A perfectly anonymous and untraceable crypto getting used for every transaction _could_ potentially disrupt the intricate web of reporting requirements and controls that the IRS exerts on banks, employers, brokers, and so on.  It’d be like if everyone just paid everybody else cash under the table for everything and stored their cash in safes where the government couldn’t see or grab at it (if you don’t pay your taxes the IRS can literally go to the point of calling your bank and telling them to wire out all your money to Uncle Sam).  The IRS would probably come up with something even more draconian in that instance; after all the government has authority to tax “incomes from whatever source derived” as granted by the 16th Amendment.

It was funny when the Obama Administration proposed new reporting requirements meant to close a perceived small business tax loophole, and the IRS shot back that the reporting requirements would be so burdensome that the damage to small businesses’ profits caused by complying would cause even less taxes to be collected in the end.  Then I guess Obama sent people with knives to make the taxmen fall in line because a few years later the IRS got caught selectively auditing organizations based on political affiliations unpopular with the Obama Administration.




HumanHive said:


> This isn’t even news. The IRS has taxed bitcoin as an investment for years.


What’s news is that they’re now demanding user information from bitcoin exchanges so they can pursue people who didn’t report those gains.
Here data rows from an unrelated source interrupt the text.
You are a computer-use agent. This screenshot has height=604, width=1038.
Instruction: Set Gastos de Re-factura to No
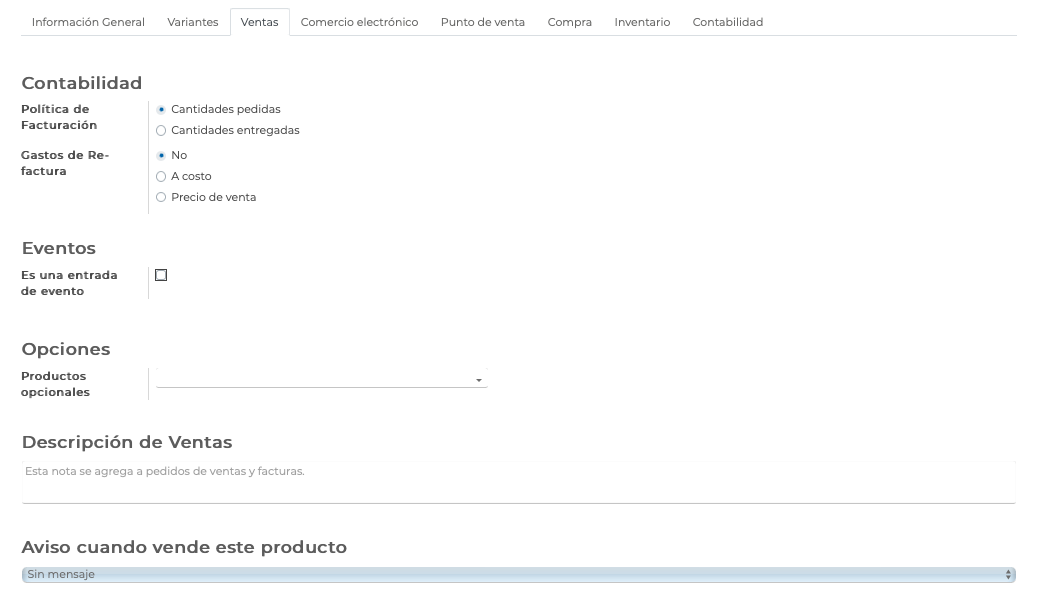[x=161, y=156]
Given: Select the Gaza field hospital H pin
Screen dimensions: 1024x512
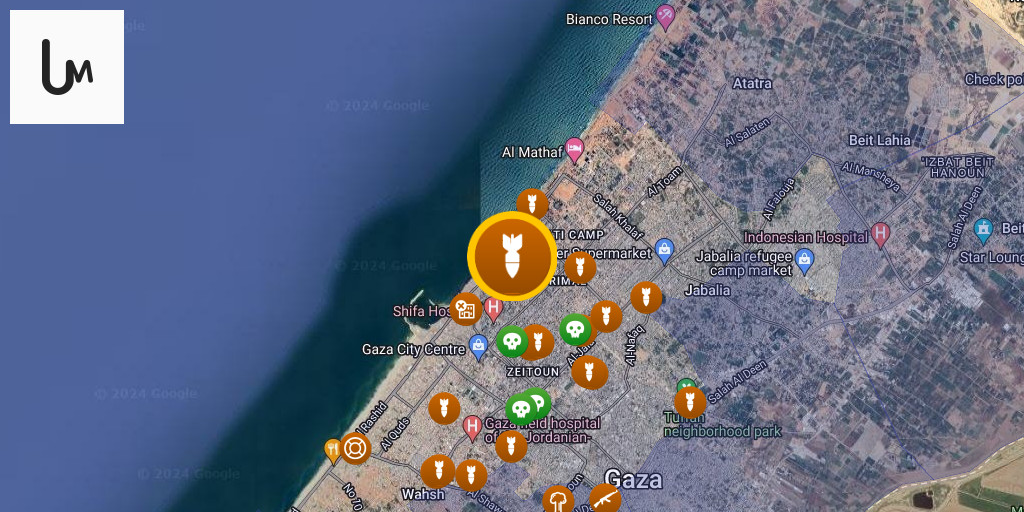Looking at the screenshot, I should [x=472, y=428].
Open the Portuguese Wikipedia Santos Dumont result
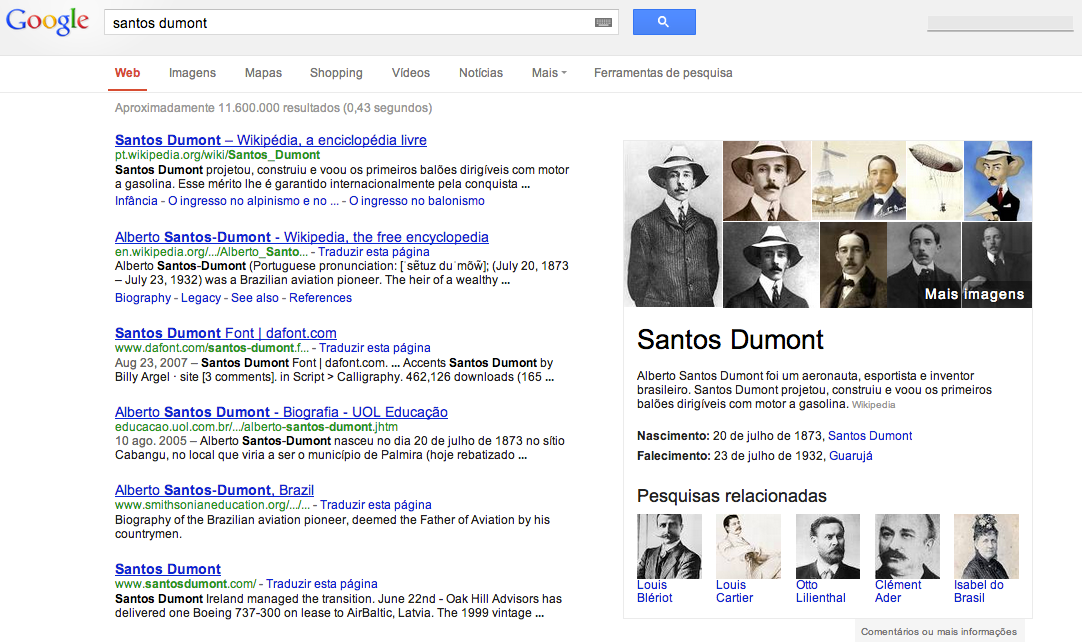Viewport: 1082px width, 642px height. (x=270, y=140)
E: Having read the OP article in detail I absolutely expect the IRS to roll out reporting requirements for crypto exchanges within the next few years.  They got Coinbase to comply with a John Doe “gibs all your information” request in 2017 and they have at least two more such requests a-brewing this year, one of which so far has been granted.  This is a situation where the IRS will soon want to formalize the process of getting this information and make exchanges report it themselves, instead of getting court orders for it.

Brokerage firms already do this.  If you play around with stonks on Robinhood or any other such firm you will get issued a Form 1099-B potentially a zillion pages long, listing each sale or other such taxable event (option short expirations, etc) and its date, date of property acquisition, proceeds, basis (what you paid for it) if known, and so forth.  This is used to report your capital gains and losses and since it’s on an IRS form, by the time you receive it the IRS has a copy too and will be looking for those capital gains/losses on your tax return.  The IRS has numerous rules for the different types of stonk fuckery and how they’re taxed, as well.  I expect them to set up something similar for crypto exchanges in the near future.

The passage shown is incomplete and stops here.